[Saved entries]
◆ ◆ ◆ ◆ ◆

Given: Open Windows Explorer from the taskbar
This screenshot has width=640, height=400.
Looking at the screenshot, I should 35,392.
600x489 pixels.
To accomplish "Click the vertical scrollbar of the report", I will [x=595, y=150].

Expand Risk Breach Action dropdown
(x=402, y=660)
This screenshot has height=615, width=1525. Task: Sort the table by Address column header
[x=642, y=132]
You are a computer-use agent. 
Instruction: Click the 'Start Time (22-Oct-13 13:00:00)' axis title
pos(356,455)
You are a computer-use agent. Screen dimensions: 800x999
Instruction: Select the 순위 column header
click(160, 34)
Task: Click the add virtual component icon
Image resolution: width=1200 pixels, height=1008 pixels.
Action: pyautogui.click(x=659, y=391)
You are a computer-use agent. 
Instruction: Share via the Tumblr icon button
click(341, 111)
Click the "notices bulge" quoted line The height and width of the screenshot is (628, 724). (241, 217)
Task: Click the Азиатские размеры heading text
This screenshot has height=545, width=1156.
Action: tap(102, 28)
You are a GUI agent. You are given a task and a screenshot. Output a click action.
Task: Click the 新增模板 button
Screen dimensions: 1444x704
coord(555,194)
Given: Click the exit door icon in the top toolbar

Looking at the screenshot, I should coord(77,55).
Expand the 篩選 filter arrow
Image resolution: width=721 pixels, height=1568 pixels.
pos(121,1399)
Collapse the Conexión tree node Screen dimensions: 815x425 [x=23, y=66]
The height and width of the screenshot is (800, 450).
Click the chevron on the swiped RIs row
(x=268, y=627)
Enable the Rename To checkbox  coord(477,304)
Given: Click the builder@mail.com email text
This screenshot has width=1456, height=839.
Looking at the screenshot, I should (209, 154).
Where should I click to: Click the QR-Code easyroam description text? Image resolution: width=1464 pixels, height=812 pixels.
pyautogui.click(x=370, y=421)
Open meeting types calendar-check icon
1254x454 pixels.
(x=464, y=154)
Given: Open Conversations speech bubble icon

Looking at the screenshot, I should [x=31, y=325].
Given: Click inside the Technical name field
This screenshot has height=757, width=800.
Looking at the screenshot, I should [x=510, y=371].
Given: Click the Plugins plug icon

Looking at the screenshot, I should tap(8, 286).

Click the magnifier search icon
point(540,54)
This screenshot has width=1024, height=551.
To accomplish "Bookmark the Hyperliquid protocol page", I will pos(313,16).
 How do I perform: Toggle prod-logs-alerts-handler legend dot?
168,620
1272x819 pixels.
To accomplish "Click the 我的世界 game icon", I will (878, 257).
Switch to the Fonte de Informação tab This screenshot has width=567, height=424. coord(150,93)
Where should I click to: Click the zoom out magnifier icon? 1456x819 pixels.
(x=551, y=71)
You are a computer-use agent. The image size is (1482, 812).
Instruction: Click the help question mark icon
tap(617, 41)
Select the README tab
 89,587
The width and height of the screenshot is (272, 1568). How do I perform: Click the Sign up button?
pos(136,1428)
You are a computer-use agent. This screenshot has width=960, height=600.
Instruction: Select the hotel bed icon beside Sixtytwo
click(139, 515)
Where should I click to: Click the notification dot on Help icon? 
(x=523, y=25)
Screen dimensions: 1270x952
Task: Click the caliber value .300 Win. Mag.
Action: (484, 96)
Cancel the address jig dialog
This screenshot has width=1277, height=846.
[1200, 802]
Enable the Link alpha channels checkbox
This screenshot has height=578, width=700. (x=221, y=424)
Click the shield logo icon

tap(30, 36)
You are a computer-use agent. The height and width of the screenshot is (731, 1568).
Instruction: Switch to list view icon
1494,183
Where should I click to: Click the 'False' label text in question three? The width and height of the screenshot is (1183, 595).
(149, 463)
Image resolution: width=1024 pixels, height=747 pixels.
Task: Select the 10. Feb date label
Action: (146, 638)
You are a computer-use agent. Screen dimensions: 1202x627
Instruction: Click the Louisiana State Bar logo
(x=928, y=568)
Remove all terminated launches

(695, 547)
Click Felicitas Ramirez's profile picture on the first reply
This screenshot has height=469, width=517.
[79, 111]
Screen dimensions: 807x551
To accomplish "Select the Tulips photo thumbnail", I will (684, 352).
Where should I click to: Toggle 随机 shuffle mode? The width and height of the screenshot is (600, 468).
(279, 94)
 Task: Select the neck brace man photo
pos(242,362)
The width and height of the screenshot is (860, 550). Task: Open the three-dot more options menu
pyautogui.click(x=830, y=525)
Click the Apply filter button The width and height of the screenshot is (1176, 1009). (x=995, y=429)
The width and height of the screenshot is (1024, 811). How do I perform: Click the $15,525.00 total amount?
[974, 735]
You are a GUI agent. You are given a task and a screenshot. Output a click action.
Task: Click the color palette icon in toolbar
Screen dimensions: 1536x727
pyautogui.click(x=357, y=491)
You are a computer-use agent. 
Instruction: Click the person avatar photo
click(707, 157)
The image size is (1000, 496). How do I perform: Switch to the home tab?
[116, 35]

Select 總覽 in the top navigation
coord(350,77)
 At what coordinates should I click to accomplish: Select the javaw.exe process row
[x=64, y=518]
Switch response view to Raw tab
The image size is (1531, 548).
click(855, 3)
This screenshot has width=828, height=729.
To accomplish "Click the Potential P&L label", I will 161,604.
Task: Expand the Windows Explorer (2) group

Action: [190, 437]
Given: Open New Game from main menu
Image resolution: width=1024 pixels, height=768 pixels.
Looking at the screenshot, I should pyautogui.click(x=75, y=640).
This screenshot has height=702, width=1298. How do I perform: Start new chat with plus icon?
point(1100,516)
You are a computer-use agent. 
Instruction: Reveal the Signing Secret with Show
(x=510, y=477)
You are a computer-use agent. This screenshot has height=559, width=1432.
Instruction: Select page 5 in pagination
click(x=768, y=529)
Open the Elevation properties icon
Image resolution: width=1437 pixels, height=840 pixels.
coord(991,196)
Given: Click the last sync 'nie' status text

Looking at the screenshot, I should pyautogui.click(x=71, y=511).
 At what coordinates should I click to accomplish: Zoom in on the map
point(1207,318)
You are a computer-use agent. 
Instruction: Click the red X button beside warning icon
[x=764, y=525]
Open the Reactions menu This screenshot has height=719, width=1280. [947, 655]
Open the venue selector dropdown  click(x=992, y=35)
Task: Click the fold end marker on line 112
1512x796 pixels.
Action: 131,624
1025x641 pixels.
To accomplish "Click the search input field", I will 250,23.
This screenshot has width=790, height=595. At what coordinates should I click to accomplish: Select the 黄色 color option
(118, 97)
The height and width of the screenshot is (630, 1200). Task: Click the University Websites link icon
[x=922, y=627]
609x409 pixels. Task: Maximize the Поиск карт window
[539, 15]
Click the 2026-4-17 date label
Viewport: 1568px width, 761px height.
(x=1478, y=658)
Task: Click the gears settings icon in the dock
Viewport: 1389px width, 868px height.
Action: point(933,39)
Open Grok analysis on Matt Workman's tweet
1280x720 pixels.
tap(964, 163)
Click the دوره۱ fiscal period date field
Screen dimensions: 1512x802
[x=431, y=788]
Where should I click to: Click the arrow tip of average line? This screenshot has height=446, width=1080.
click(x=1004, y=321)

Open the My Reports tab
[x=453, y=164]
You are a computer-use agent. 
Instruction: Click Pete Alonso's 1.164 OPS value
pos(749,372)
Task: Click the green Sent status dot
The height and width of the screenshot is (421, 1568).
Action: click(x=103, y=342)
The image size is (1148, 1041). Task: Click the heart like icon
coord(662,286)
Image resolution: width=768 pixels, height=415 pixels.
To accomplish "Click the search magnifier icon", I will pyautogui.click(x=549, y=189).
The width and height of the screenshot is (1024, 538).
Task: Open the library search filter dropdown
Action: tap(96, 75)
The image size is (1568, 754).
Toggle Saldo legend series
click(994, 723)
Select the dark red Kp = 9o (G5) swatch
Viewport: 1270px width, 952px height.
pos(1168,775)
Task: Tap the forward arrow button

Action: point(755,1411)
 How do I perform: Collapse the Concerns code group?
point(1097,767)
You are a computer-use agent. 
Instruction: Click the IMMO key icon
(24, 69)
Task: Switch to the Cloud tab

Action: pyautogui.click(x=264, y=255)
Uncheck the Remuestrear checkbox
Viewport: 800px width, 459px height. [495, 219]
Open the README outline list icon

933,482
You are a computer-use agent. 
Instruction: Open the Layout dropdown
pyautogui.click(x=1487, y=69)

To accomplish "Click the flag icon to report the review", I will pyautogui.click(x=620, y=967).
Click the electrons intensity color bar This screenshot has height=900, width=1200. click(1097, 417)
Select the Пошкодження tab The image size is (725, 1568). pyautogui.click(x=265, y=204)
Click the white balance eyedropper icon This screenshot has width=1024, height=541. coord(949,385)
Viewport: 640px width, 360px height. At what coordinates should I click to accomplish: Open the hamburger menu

◆ ◆ ◆ ◆ ◆

Your task is to find each line in the entries that contains the string "from" and copy it.

Given: Open Windows Explorer from the taskbar
Given: Open New Game from main menu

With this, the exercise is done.